WHAT TO PRODUCE:
Retyping the records exactly, down to the last line, is the whole job.

TASK INPUTS:

════

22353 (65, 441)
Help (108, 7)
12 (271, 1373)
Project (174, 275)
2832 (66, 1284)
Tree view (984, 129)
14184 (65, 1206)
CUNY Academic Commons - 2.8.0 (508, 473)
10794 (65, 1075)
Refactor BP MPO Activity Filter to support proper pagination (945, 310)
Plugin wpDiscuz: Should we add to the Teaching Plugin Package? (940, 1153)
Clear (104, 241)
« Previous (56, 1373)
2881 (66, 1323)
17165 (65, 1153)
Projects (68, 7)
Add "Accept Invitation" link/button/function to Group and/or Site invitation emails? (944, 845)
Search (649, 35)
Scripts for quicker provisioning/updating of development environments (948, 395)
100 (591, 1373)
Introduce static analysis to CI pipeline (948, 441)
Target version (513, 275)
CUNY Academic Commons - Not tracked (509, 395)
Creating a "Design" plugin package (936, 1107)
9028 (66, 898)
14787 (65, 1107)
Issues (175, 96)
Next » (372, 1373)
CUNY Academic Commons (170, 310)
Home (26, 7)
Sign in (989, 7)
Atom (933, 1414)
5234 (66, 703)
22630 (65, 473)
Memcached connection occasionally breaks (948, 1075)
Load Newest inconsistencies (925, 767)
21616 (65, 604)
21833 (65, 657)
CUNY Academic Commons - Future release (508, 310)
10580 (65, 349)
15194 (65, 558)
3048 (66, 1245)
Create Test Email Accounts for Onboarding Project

════

ANSWER TO THIS PROBLEM:
22353 (65, 441)
Help (108, 7)
12 (271, 1373)
Project (174, 275)
2832 (66, 1284)
Tree view (984, 129)
14184 (65, 1206)
CUNY Academic Commons - 2.8.0 (508, 473)
10794 (65, 1075)
Refactor BP MPO Activity Filter to support proper pagination (945, 310)
Plugin wpDiscuz: Should we add to the Teaching Plugin Package? (940, 1153)
Clear (104, 241)
« Previous (56, 1373)
2881 (66, 1323)
17165 (65, 1153)
Projects (68, 7)
Add "Accept Invitation" link/button/function to Group and/or Site invitation emails? (944, 845)
Search (649, 35)
Scripts for quicker provisioning/updating of development environments (948, 395)
100 (591, 1373)
Introduce static analysis to CI pipeline (948, 441)
Target version (513, 275)
CUNY Academic Commons - Not tracked (509, 395)
Creating a "Design" plugin package (936, 1107)
9028 (66, 898)
14787 (65, 1107)
Issues (175, 96)
Next » (372, 1373)
CUNY Academic Commons (170, 310)
Home (26, 7)
Sign in (989, 7)
Atom (933, 1414)
5234 (66, 703)
22630 (65, 473)
Memcached connection occasionally breaks (948, 1075)
Load Newest inconsistencies (925, 767)
21616 (65, 604)
21833 (65, 657)
CUNY Academic Commons - Future release (508, 310)
10580 (65, 349)
15194 (65, 558)
3048 (66, 1245)
Create Test Email Accounts for Onboarding Project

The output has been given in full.